Unified Solfège Equations
Nathan Lam
Eastman School of Music
Based on the mathematical theories of Hook 2008 and Lam 2020, this paper offers novel equations that describe, from the ground up, how solfège methods interacts with key. The expanded coordinates of a double diatonic pitch class (sig, tonic, mode, spc, pos, deg encodes, in order, the key signature, the key note, the mode, and a note's fixed-do , la -minor, and do -minor solfege. This paper proposes a set of unified solfège equations (representable on a solfege matrix),
spc – tonic = deg, spc – sig = pos, pos – mode = deg, such that mode is an element of DIA(0). There are three degrees of freedom in such a space, suggesting a rich set of independent coordinates that can serve as interval spaces (GISs). The paper suggests critical revisions to tonal theory and scale theory, suggesting that all constructs defined on scale degrees have counterparts defined on scale positions (la-minor solfege).
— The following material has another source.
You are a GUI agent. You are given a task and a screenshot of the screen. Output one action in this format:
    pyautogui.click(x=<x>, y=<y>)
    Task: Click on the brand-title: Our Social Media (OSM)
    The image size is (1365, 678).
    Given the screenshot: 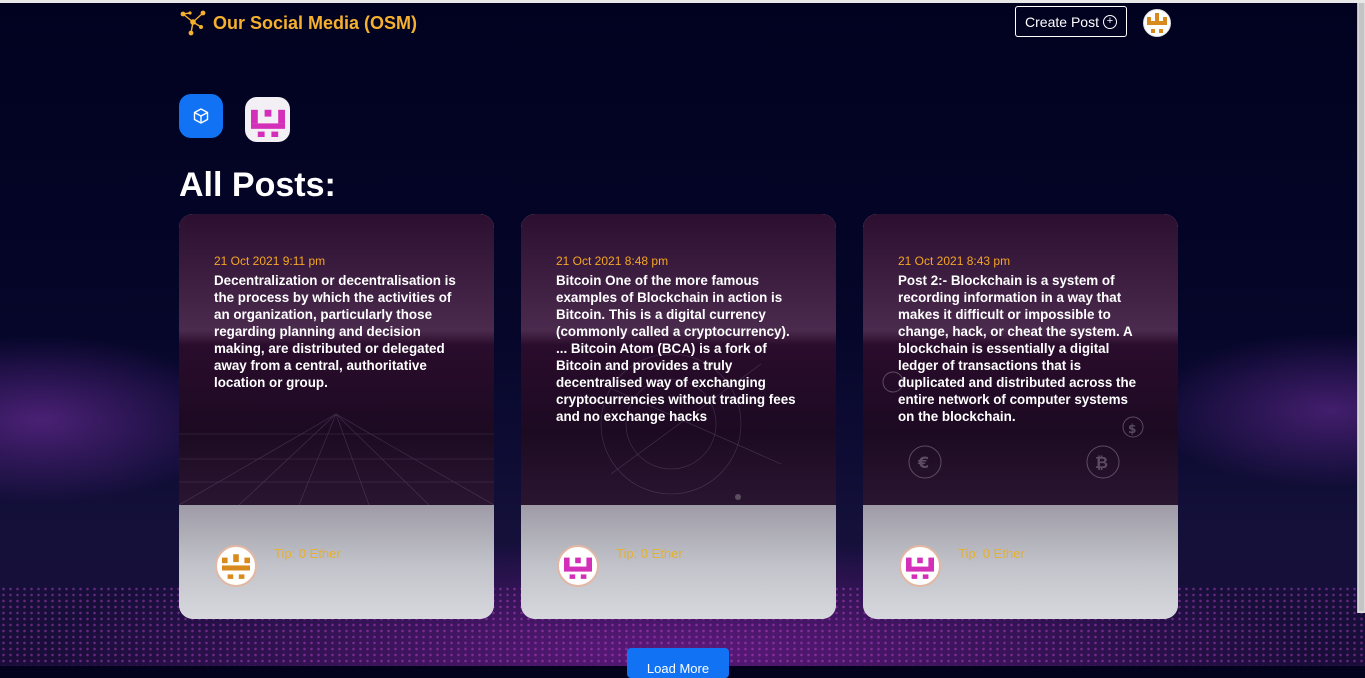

The following key points follow from the unified solfège equations: (1) the three solfège systems together imply the key, (2) the three solfège systems represent ndependent dimensions of a tone, (3) tonality is pluralistic and perspectival, and (4) different solmizations of a passage relate by intervals that determine the key. The paper concludes by linking subspaces of double diatonic pitch class space with Julian Hook's signature transformations and Stephen Rings's heard scale degrees.